● DOCUMENT EXTRACT

ComDression and reconstruction of speech signal The present invention relates to a method for compressing and reconstructing a speech signal and a means for implementing the method.

The phrase digital signal compression is used to describe the packaging of a signal with the aid of a compression algorithm into a form in which the amount of the data to be processed is essentially reduced. Endeavours have been made to compress the amount of data corresponding to a signal in general e.g. into one tenth or one twentieth part of the original data amount.

The compression algorithm is usually selected according to the purpose it serves. For the audio range signals, particularly for speech, specific compression algorithms of their own are provided, and the same goes for image processing.

Reconstruction of a signal refers in the present context to discharging of a compressed signal into the original form. Instead of reconstruction also term decompression is used. For decompression, the same algorithm is used as for compression, but in inverse order. Typically, the application of a, compression -decompression algorithm is associated with signal transmission in a data communication channel, for instance in a telephone or data network, from a transmitter to a receiver. The signal is compressed before transmission and decompressed in the receiver end. The signal transmission has increased data density as more data can be included in one transmission bandwidth. A second general target for applying the compression-decompression algorithm is the storing of a signal.The signal is compressed when being stored e.g, on a diskette, and respectively, reconstructed when read in, in order to save the storing capacity. The practical compression algorithms are not without losses, with the exclusion of a few exceptions; therefore, a reconstructed signal is not completely identical with the original signal.

The compression ratio refers to the ratio of the amount of data of a noncompressed signal and the data amount of a compressed signal. The compression ratio is usually an optional variable of an algorithm, and it is determined to be appropriate for the purpose of the signal. The compression algorithms as such cause some losses compared with the original signal. An increase in the compression ratio will increase the amount of losses. For instance, in transmitting a speech signal can be used high compression ratios if merely intelligibility is selected as the criterion of quality, and particularly, if the insignificant amount of data obtained as an end result is emphasized.

● DATA
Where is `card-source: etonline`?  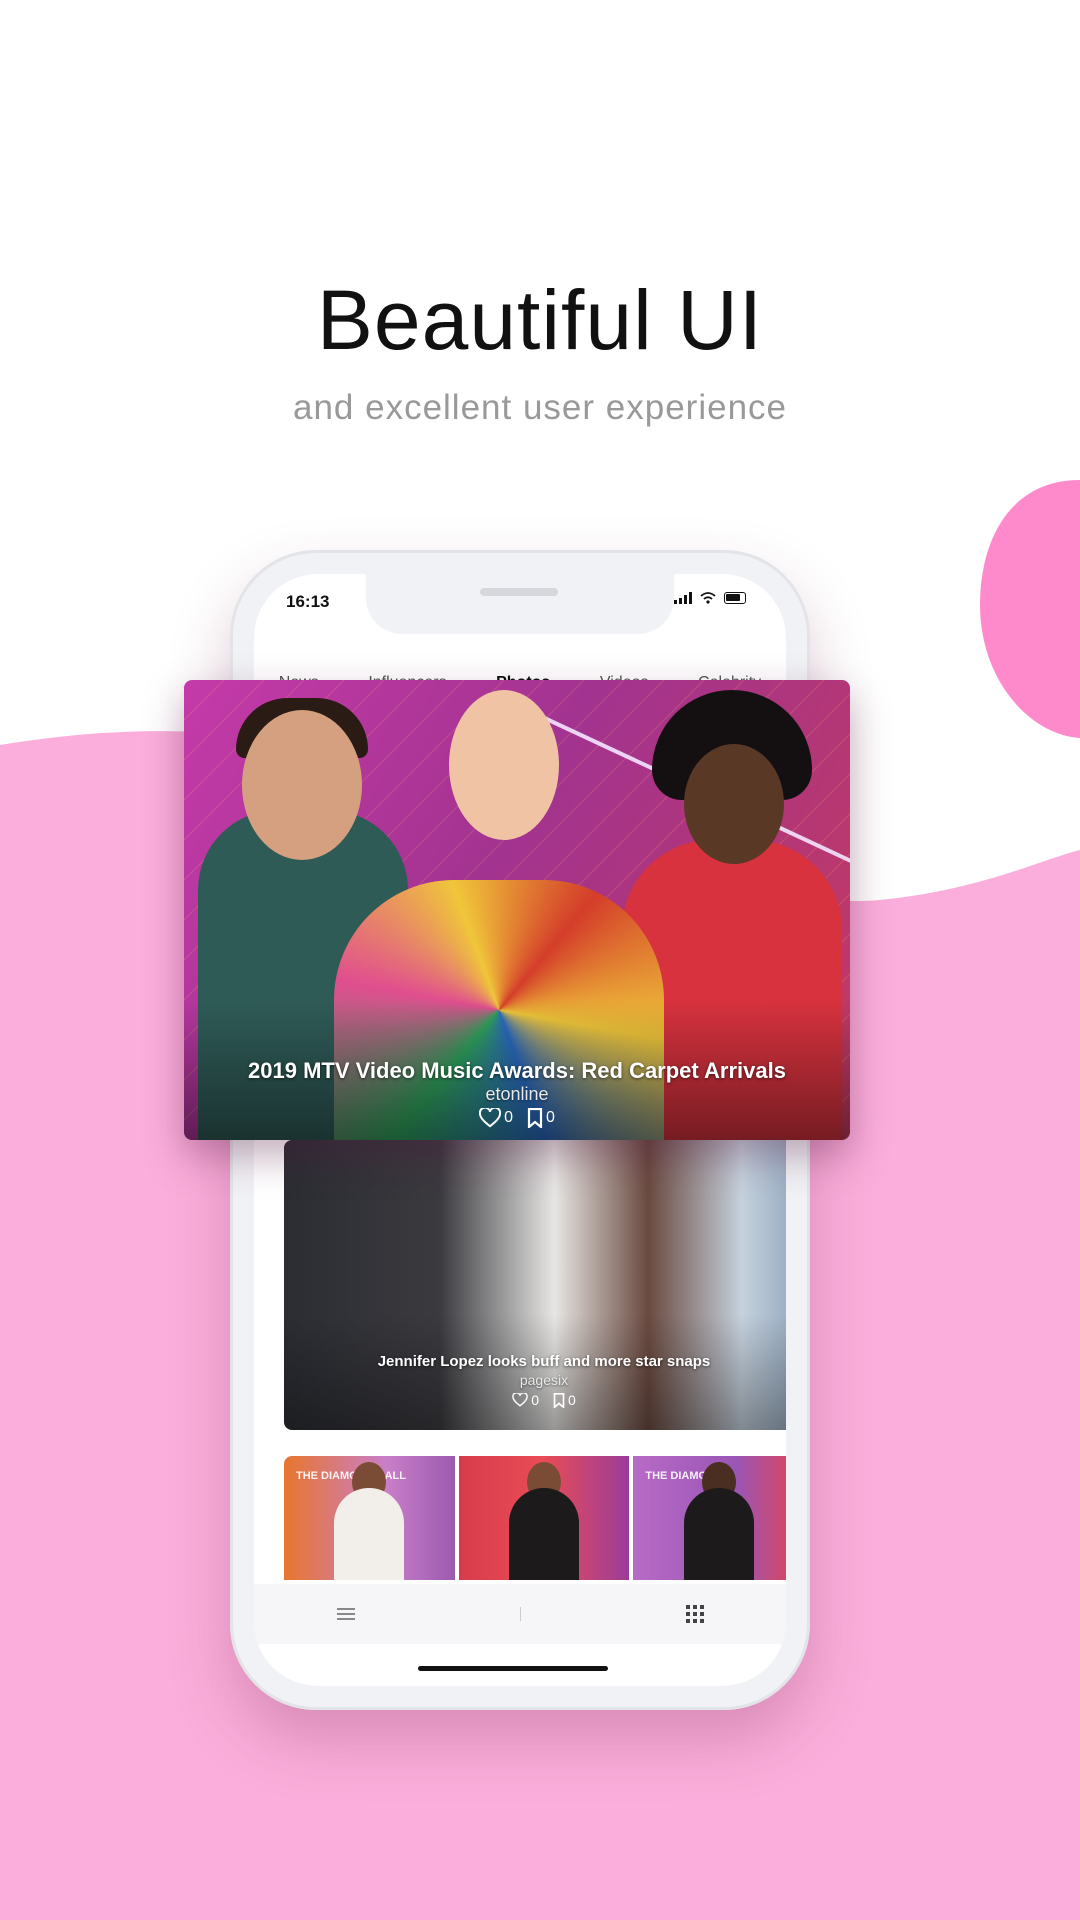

● WORK INSTRUCTIONS
Carry on the passage about speech signal compression from where it stops. You won't need the lines.

● EXPECTED OUTPUT
On the other hand, if also the maintaining of quality and tone of the sound are set for the criteria of quality, in addition to intelligibility, a small compression ratio is probably what we have to be content with as the details of the signal are no longer reproducible at high compression ratios.

Compression of a speech signal is in general based on coding a signal, i.e. an individual code is determined for different types of signal forms, in which the amount of data contained in a code is smaller than the amount of data in the original signal. Digital signal processing has made development of sophisticated speech coders possible, in which the interdependencies between samples of sampled speech are made use of, that is, short term prediction and long term prediction. The coding algorithms used in short term prediction are called Linear Predictive Coding, LPC, and such algorithms study the correlation between successive samples, whereas the algorithms used in Long Term Prediction study the long term correlation between successive base frequency segments.The long term prediction is applied in Regular Excitation-Long Term Prediction (RPE-LTP) coder wherein the sampling is carried out at 8 kHz frequency, and as a result of said coding, 20 ms frames containing 260 bits are obtained. In another significant coder, a code-excited linear prediction is used, also called stochaistic coding, a variation of the coding algorithm, a so-called Vector-Sum Excited Linear Excited Predictive Coding, VSELP, in which a so-called codebook is used in accelerating the calculation.

The compression algorithms developed for speech signal are not very effective. The highest compression ratio of the algorithm achieved so far is about 10 to 15, i.e. the compressed signal is 1/10 to 1/15 of the data quantity of the original signal. In the development work of the present invention, endeavours have been made to provide a method with which the compression ratio of the speech signal can be made higher than what is possible in the prior art methods. The aim is achieved with the aid of the methods according to claims 1 and 3.

By applying the method of the invention the compression ratio of the speech signal can be at least doubled to the compression algorithms of the state of art, and not losing anything of the intelligibility and the characteristic features of the voice. The basic idea is to transform a one-dimensional speech signal frame by frame from a time domain to a frequency domain. According to a preferred embodiment, such transformation is performed with a Fast Fourier Transform algorithm, FFT, as it is the most common and easiest way of transforming the time domain to the frequency domain. A desired amount of successive frames is gathered from a speech signal, and a two-dimensional image matrix (like spectrogram) is produced in which the frames of the frequency domain are presented as a function of time.Reconstruction of speech is performed in inverse order using decompression and an inverse transformation of FFT.

By FFT, or a Fast Fourier transform, a discrete Fourier transform known in mathematics is implemented using approximation, whereby it has been possible to reduce the number of multiplications contained in said transform from n2 to 2nlogn where n is the number of the calculation points. With the aid of the Fourier transform a time domain signal can be described in frequency domain. A Fourier transformed signal includes both real and imaginary components. As an end result, an inverse transform of a Fouriertransformed signal produces the original signal. Today, the FFT transformer is a commercial component.

In a preferred embodiment, the number of Fourier transform points of a frame and the number of the frames to be transformed is the same, which with a view to the compression to be accomplished later is an optimal choice.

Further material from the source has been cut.